Collected data:
[Start of Attachment]

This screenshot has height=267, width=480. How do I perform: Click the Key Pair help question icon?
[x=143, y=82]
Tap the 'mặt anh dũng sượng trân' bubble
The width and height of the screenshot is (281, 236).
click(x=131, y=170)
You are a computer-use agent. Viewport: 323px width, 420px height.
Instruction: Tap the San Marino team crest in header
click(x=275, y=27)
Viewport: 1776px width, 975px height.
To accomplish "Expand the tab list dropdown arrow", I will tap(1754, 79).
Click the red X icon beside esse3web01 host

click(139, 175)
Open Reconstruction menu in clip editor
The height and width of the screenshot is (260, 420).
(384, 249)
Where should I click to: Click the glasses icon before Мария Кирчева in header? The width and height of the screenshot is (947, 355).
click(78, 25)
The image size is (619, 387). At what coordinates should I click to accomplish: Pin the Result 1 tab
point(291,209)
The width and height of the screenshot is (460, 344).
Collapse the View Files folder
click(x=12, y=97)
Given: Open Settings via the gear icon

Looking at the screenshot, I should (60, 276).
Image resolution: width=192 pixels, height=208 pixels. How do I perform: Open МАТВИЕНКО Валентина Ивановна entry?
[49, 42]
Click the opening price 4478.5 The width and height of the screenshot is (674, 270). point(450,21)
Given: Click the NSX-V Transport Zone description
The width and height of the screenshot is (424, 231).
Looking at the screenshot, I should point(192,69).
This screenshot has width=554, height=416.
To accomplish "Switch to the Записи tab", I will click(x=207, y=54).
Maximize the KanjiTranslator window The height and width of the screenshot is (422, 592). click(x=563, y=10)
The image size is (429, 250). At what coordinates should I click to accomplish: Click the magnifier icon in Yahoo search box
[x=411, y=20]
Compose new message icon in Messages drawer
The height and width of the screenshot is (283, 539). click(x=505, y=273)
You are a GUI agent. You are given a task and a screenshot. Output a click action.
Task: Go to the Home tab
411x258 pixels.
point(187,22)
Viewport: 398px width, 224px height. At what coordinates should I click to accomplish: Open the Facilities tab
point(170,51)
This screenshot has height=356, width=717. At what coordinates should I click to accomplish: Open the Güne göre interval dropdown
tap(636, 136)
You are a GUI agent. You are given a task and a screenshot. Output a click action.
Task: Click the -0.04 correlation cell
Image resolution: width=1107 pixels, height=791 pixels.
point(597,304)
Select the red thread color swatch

[End of Attachment]

Set the entries down again precisely as they were given.

This screenshot has height=267, width=480. How do I perform: Click the Key Pair help question icon?
[x=143, y=82]
Tap the 'mặt anh dũng sượng trân' bubble
The width and height of the screenshot is (281, 236).
click(x=131, y=170)
You are a computer-use agent. Viewport: 323px width, 420px height.
Instruction: Tap the San Marino team crest in header
click(x=275, y=27)
Viewport: 1776px width, 975px height.
To accomplish "Expand the tab list dropdown arrow", I will tap(1754, 79).
Click the red X icon beside esse3web01 host

click(139, 175)
Open Reconstruction menu in clip editor
The height and width of the screenshot is (260, 420).
(384, 249)
Where should I click to: Click the glasses icon before Мария Кирчева in header? The width and height of the screenshot is (947, 355).
click(78, 25)
The image size is (619, 387). At what coordinates should I click to accomplish: Pin the Result 1 tab
point(291,209)
The width and height of the screenshot is (460, 344).
Collapse the View Files folder
click(x=12, y=97)
Given: Open Settings via the gear icon

Looking at the screenshot, I should (60, 276).
Image resolution: width=192 pixels, height=208 pixels. How do I perform: Open МАТВИЕНКО Валентина Ивановна entry?
[49, 42]
Click the opening price 4478.5 The width and height of the screenshot is (674, 270). point(450,21)
Given: Click the NSX-V Transport Zone description
The width and height of the screenshot is (424, 231).
Looking at the screenshot, I should point(192,69).
This screenshot has width=554, height=416.
To accomplish "Switch to the Записи tab", I will click(x=207, y=54).
Maximize the KanjiTranslator window The height and width of the screenshot is (422, 592). click(x=563, y=10)
The image size is (429, 250). At what coordinates should I click to accomplish: Click the magnifier icon in Yahoo search box
[x=411, y=20]
Compose new message icon in Messages drawer
The height and width of the screenshot is (283, 539). click(x=505, y=273)
You are a GUI agent. You are given a task and a screenshot. Output a click action.
Task: Go to the Home tab
411x258 pixels.
point(187,22)
Viewport: 398px width, 224px height. At what coordinates should I click to accomplish: Open the Facilities tab
point(170,51)
This screenshot has height=356, width=717. At what coordinates should I click to accomplish: Open the Güne göre interval dropdown
tap(636, 136)
You are a GUI agent. You are given a task and a screenshot. Output a click action.
Task: Click the -0.04 correlation cell
Image resolution: width=1107 pixels, height=791 pixels.
point(597,304)
Select the red thread color swatch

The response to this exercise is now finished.